Patient-derived xenografts (PDXs)

MPM#1 (epithelioid, BAP1⁺) and MPM#7 (sarcomatoid, BAP1⁻) were subcutaneously (s.c.) injected (1 × 10⁷ cells) in the right flank of 6-week-old female NOD SCID-γ (NSG) mice engrafted with human hematopoietic CD34⁺ cells (Hu-CD34⁺; The Jackson Laboratories, Bar Harbor, MA, USA) or in NSG mice (The Jackson Laboratories). Animals were housed (5/cage) under a 12-hour light/dark cycle, with food and water ad libitum. Tumor volumes, measured daily with a caliper, was calculated according to (LxW²)/2, where L and W were the length and width of the tumor. Animal weights were monitored throughout the study. When tumors reached a volume of 50 mm³, animals (n = 4/group) were randomized in the following groups: vehicle (0.1 mL saline solution); cisplatin (5 mg/kg) + pemetrexed (100 mg/kg); lurbinectedin (0.18 mg/kg); atezolizumab (10 mg/kg); ecubectedin (1.2 mg/kg); PM54 (0.9 mg/kg); lurbinectedin (0.18 mg/kg) + atezolizumab (10 mg/kg); ecubectedin (1.2 mg/kg) + atezolizumab (10 mg/kg); and PM54 (0.9 mg/kg) + atezolizumab (10 mg/kg).

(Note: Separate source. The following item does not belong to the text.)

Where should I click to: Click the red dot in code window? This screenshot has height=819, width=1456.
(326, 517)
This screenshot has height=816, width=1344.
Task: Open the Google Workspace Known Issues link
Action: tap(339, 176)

Compounds were administered intravenously, vehicle and atezolizumab intraperitoneally. Atezolizumab was administered twice/week for six weeks, the other compounds once/week for three weeks. Lurbinectedin, ecubectedin and PM54 were administered at a dose level previously determined as the Maximum Tolerated Multiple Dose (MTMD), defined as the dose level that did not cause severe body weight loss (decrease greater than 20% over two consecutive days) or noticeable signs of systemic toxicity [35]. Animals were euthanized with zolazepam: xylazine (0.2 mL/kg: 16 mg/kg) on day 49 after randomization. Tumors were removed, digested with 1 mg/mL collagenase and 0.2 mg/mL hyaluronidase for 1 h at 37 °C and filtered (70-µm cell strainer) to obtain a single cell suspension. Infiltrating immune cells were collected by centrifugation on Ficoll-Hypaque density gradient, immunostained and quantified as detailed above. Animal care and experimental procedures were approved by the Italian Ministry of Health (#627/2018-PR, 10/08/2018). The maximal tumors’ volume approved as human endpoints were 1000 mm³ ± 10%. Animals were sacrificed before reaching this volume. Tumor sections, fixed in 4% v/v paraformaldehyde, were stained in situ with Cell Death Detection Kit (TUNEL Assay; Roche, Basel, Switzerlan), followed by nuclei counterstaining with DAPI to measure DNA damage, immunostained for calreticulin (NB600-103, Novus Biologicals Toronto, Canada), as index of ICD, STNG (13674, Cell Signalling), p-IRF3 (BIRBORB1860, BioRbyt, Cambridge, UK) and p-IKKα/β (2697, Cell Signalling) as parameters of cGAS/STING pathway activity, or PD-L1 (Ventana SP142, Roche), followed by a peroxidase-conjugated secondary antibody (Dako dilution 1/1000). Sections were examined with a LeicaDC100 microscope.

Statistical analysis

In vitro results -derived from three independent experiments- were expressed as mean ± SD and analyzed by a two-way analysis of variance (ANOVA) test. Median tumor volume from in vivo PDX experiments were compared using a two-tailed Mann-Whitney U test. All statistical analyses were performed using GraphPad Prism v.9.4.1.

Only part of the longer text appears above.